Un livre blanc doit lancer un débat sur le système de contrôle actuel, combler ses lacunes. Une évaluation sur une potentielle réglementation pour 2025 est prévue. La recherche dans les technologies à double emploi doit aussi bénéficier d’un coup de pouce. Les acteurs du secteur ont jusqu’à avril 2024 pour se prononcer sur les meilleurs outils de soutien de la recherche et développement.
Au sein de l’UE, il y a une différence entre les programmes purement civils comme Horizon Europe et ceux militaires. Faut-il revoir cette frontière, notamment pour le successeur d’Horizon Europe en 2027 ? Créer un instrument spécifique pour ce domaine hybride ? Voilà les questions soulevées par Bruxelles.
La stratégie de sécurité économique de l’UE vise-t-elle la Chine ?
« En substance, notre approche vise à accroître notre capacité à évaluer les risques et les vulnérabilités, et à les traiter de manière proportionnée et ciblée », a résumé Valdis Dombrovskis.
Le lobby patronal européen BusinessEurope a salué la clarté apportée par le paquet de propositions. Il admet le besoin d’un engagement dans ce sens et la voie prise par Bruxelles, basée essentiellement sur le débat. Markus J. Beyrer, directeur général de BusinessEurope, demande cependant à « identifier les problèmes, évaluer les risques et utiliser plus efficacement la boîte à outils existante de l’UE » avant « d’envisager de nouveaux instruments ».
Beaucoup d’observateurs s’accordent pour voir dans l’initiative européenne un ciblage de la Chine.
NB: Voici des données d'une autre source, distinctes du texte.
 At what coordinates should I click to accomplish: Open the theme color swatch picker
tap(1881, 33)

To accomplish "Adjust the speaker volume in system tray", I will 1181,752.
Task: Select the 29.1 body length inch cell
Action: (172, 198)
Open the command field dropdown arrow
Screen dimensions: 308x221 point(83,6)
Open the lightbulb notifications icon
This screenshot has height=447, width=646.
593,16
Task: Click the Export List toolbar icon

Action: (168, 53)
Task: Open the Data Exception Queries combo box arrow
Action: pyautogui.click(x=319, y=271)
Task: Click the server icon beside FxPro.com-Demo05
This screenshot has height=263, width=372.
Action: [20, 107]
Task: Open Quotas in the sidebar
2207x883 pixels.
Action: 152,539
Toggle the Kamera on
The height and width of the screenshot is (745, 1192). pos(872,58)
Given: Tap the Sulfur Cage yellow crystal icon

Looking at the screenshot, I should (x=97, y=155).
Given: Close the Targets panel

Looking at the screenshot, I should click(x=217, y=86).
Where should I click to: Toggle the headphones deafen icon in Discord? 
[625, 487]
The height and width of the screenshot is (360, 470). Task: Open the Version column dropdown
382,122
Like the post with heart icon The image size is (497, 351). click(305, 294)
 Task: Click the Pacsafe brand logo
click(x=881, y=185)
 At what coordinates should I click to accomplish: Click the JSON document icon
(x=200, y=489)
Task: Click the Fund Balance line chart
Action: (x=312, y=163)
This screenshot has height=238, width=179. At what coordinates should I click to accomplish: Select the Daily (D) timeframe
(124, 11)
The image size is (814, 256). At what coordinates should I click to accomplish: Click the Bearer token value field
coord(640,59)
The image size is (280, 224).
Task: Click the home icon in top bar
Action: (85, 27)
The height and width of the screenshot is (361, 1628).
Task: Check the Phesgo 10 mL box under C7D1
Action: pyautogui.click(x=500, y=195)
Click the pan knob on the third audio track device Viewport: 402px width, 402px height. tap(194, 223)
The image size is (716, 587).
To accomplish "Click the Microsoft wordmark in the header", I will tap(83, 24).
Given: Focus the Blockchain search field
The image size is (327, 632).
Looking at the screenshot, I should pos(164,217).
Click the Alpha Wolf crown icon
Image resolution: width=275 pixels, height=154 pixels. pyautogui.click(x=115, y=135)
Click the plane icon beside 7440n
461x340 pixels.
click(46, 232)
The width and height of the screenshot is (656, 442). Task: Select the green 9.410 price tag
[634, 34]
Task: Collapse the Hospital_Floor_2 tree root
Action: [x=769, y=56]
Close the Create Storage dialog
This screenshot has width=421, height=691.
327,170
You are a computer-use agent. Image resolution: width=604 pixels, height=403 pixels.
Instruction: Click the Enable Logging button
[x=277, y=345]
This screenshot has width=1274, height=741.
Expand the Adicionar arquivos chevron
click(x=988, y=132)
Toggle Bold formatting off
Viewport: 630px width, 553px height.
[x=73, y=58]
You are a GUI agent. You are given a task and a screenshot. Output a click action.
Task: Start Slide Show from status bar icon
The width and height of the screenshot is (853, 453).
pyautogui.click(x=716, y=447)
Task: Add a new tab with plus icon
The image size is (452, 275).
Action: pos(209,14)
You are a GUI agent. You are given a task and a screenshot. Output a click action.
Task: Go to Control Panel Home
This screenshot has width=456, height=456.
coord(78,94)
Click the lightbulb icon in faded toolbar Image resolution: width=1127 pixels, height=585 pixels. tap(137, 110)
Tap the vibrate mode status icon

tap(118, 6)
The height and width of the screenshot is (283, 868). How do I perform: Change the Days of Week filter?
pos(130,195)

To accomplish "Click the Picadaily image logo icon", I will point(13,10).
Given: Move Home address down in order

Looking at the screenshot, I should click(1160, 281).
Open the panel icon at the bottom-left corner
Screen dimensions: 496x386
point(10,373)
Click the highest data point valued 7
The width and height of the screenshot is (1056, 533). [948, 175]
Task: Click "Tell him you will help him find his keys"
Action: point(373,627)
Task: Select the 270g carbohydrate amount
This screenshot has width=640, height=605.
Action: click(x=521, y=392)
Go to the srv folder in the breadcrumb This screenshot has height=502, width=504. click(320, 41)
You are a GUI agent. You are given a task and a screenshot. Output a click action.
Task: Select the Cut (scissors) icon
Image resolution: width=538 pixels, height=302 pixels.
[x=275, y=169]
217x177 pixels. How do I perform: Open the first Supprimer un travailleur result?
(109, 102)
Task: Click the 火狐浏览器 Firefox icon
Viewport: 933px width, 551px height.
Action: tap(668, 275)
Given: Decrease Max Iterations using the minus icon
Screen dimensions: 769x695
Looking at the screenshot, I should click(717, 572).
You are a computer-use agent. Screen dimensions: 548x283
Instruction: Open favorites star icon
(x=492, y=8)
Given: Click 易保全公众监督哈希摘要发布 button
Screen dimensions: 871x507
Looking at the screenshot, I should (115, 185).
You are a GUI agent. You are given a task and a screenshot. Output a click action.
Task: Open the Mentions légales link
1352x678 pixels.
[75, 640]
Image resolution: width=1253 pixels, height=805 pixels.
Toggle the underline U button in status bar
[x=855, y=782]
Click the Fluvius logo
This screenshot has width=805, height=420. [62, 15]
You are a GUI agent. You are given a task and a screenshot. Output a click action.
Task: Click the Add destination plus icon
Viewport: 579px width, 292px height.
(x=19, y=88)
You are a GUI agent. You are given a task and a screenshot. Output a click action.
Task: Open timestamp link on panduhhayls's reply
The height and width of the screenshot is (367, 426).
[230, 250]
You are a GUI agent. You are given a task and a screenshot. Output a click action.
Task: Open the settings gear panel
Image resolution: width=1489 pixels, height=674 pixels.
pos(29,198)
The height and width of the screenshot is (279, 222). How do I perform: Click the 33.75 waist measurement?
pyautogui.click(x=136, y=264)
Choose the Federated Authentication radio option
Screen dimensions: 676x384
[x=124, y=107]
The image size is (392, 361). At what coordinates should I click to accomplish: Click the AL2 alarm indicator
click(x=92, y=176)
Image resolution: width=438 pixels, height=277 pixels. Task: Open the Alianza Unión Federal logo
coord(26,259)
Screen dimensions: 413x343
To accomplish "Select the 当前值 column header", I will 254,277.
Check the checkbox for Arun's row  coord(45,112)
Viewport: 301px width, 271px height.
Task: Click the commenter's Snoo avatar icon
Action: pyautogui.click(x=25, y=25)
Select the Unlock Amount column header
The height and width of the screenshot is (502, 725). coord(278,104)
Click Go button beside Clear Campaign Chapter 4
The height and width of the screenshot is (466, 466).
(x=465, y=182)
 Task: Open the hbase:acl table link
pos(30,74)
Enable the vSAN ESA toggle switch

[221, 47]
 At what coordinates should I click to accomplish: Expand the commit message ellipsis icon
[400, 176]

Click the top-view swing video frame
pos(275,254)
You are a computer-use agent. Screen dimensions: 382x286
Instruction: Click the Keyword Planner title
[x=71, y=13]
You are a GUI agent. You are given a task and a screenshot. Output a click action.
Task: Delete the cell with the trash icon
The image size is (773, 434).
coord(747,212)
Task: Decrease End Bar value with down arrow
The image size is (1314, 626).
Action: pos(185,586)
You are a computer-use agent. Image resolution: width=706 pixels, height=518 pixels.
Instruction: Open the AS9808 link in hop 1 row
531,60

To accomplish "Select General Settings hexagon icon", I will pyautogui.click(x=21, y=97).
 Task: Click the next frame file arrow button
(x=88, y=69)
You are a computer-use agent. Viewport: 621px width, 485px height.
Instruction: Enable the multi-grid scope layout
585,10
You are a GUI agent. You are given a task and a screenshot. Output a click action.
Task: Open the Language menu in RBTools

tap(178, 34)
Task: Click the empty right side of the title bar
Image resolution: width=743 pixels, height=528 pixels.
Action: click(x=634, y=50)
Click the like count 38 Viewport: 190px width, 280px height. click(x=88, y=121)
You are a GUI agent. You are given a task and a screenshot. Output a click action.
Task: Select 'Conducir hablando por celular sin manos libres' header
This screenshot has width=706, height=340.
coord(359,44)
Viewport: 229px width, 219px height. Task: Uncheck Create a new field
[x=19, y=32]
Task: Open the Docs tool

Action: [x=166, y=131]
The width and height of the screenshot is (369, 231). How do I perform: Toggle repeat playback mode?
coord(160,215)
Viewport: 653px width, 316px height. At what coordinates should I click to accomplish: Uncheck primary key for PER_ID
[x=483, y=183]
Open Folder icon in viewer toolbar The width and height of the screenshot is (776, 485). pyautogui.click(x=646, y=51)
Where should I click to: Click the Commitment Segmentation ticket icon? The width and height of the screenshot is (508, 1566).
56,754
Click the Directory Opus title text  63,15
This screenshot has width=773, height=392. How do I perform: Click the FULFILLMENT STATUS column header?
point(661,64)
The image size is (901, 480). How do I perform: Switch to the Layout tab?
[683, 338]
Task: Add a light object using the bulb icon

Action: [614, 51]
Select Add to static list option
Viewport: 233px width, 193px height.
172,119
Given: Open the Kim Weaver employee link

La Chambre de commerce chinoise auprès de l’UE a réagi dans un communiqué qu’elle « suit de près l’évolution de la stratégie de sécurité économique de l’UE ». Elle dit s’inquiéter de son impact « sur les investissements, le commerce et la collaboration en matière d’innovation des entreprises chinoises en Europe ».
Lors du sommet de Davos, une semaine avant la sortie attendue de ce paquet de mesure, le Premier ministre chinois Li Qiang avait échangé avec la présidente de la Commission européenne Ursula von der Leyen. Lors de cet entretien, il lui aurait demandé d’assouplir les règles d’exportations de technologies de pointe contre plus d’importation chinoise de produits européens.